* _EXTRACT_
--------------------------------------------------

THIS PROMISSORY NOTE (“NOTE”) HAS NOT BEEN REGISTERED UNDER THE SECURITIES ACT OF 1933, AS AMENDED (THE “SECURITIES ACT”). THIS NOTE HAS BEEN ACQUIRED FOR INVESTMENT ONLY AND MAY NOT BE SOLD, TRANSFERRED OR ASSIGNED IN THE ABSENCE OF REGISTRATION OF THE RESALE THEREOF UNDER THE SECURITIES ACT OR AN OPINION OF COUNSEL REASONABLY SATISFACTORY IN FORM, SCOPE AND SUBSTANCE TO THE COMPANY THAT SUCH REGISTRATION IS NOT REQUIRED.

 

PROMISSORY NOTE

 

Principal Amount: US$1,148,800.00

Dated September 18, 2019

Hong Kong, China

 

FOR VALUE RECEIVED, Alberton Acquisition Corporation (the “Maker”) promises to pay to the order of Global Nature Investments Holdings Limited its registered assignees or successors in interest (the “Payee”), the principal sum of one million and one hundred forty eight thousand and eight hundred dollars ($1,148,800.00), on the terms and conditions described below. All payments on this Note shall be made by wire transfer of immediately available funds to such account as the Payee may from time to time designate by written notice in accordance with the provisions of this Note.

--------------------------------------------------

* _GIVEN DATA_
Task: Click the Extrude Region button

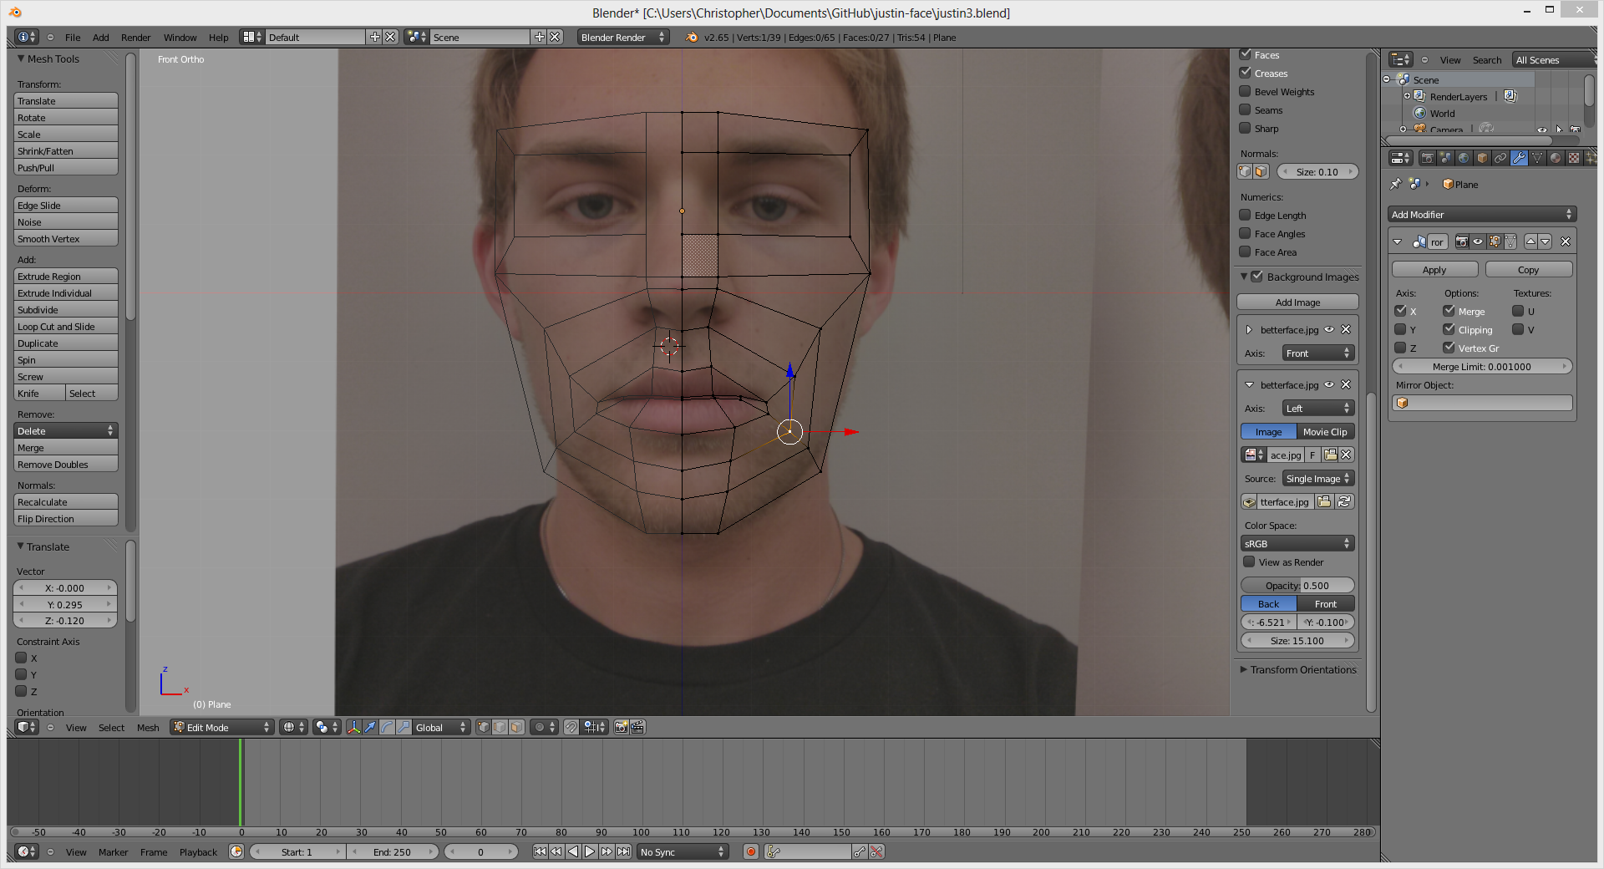Action: 66,277
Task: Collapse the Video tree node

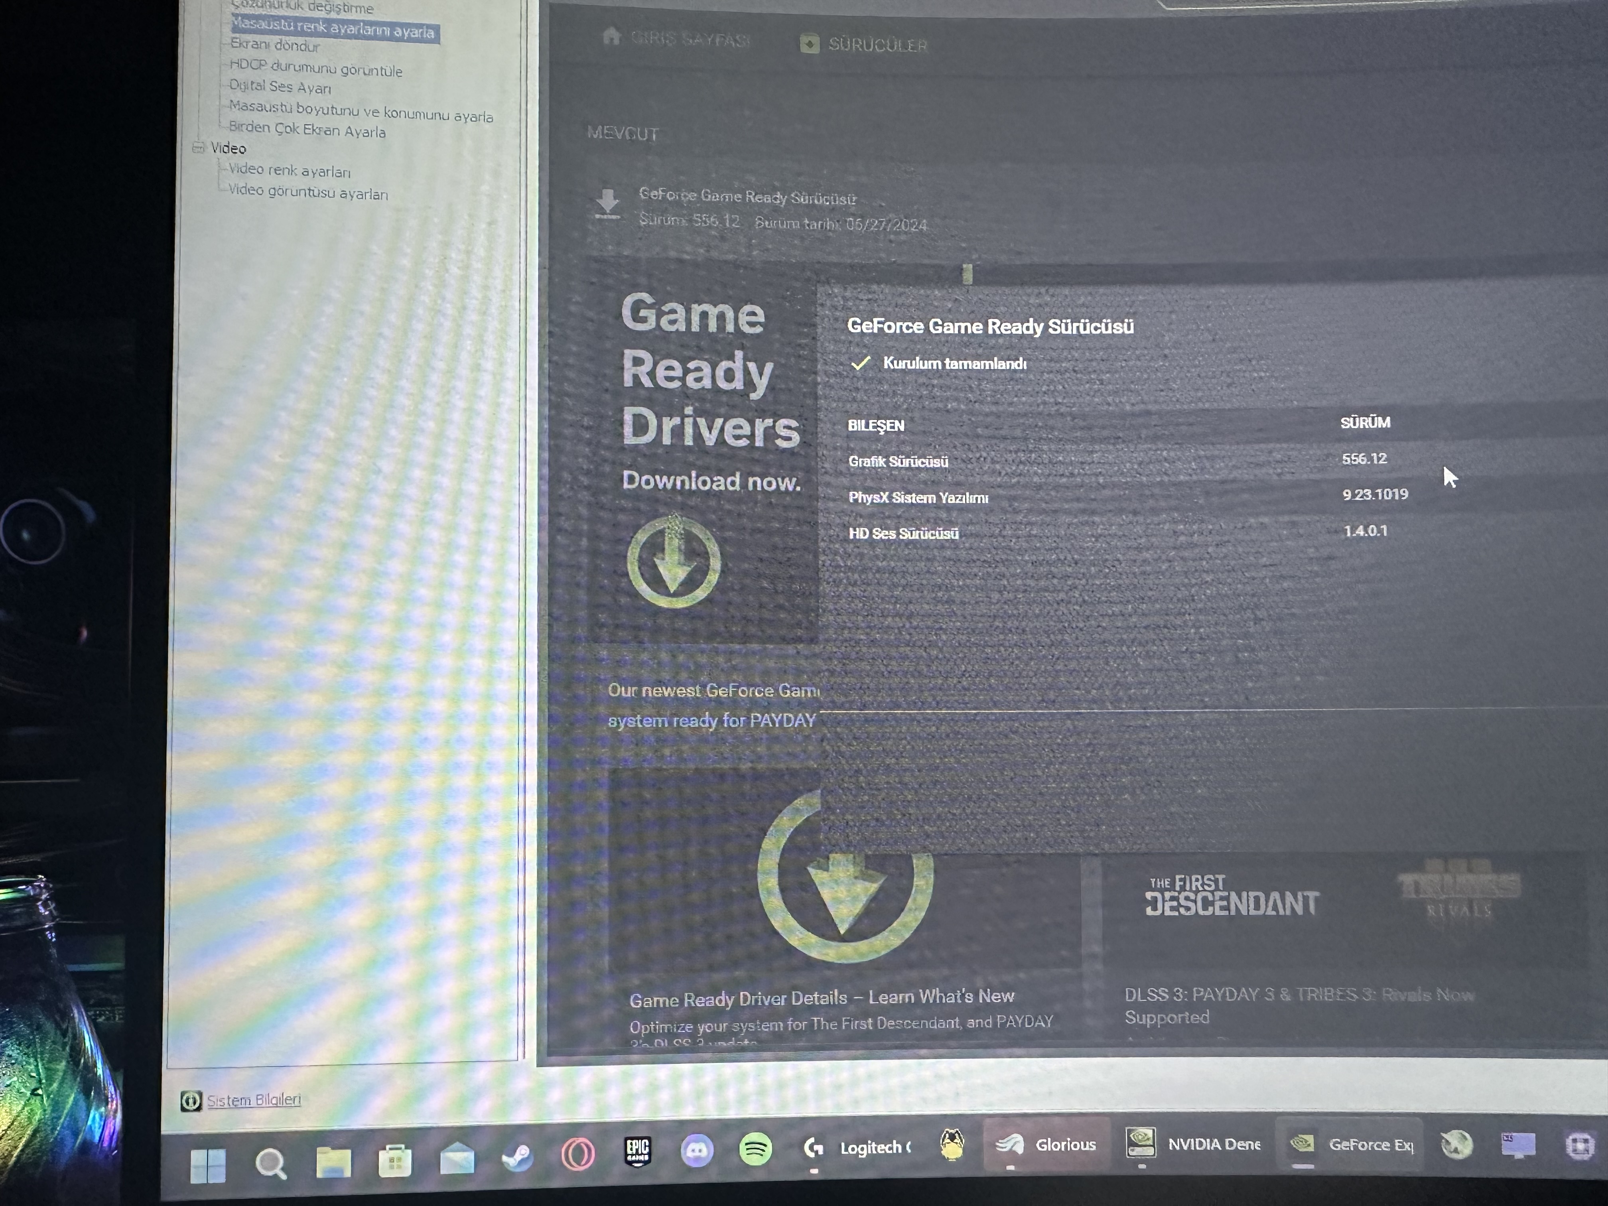Action: 198,148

--------------------------------------------------

* _TASK REQUIREMENTS_
Reproduce word for word the passage of the promissory note that begins with "Principal Amount: US$1,148,800.00" and stops after "of this Note.".

* _THE OUTPUT_
Principal Amount: US$1,148,800.00

Dated September 18, 2019

Hong Kong, China

 

FOR VALUE RECEIVED, Alberton Acquisition Corporation (the “Maker”) promises to pay to the order of Global Nature Investments Holdings Limited its registered assignees or successors in interest (the “Payee”), the principal sum of one million and one hundred forty eight thousand and eight hundred dollars ($1,148,800.00), on the terms and conditions described below. All payments on this Note shall be made by wire transfer of immediately available funds to such account as the Payee may from time to time designate by written notice in accordance with the provisions of this Note.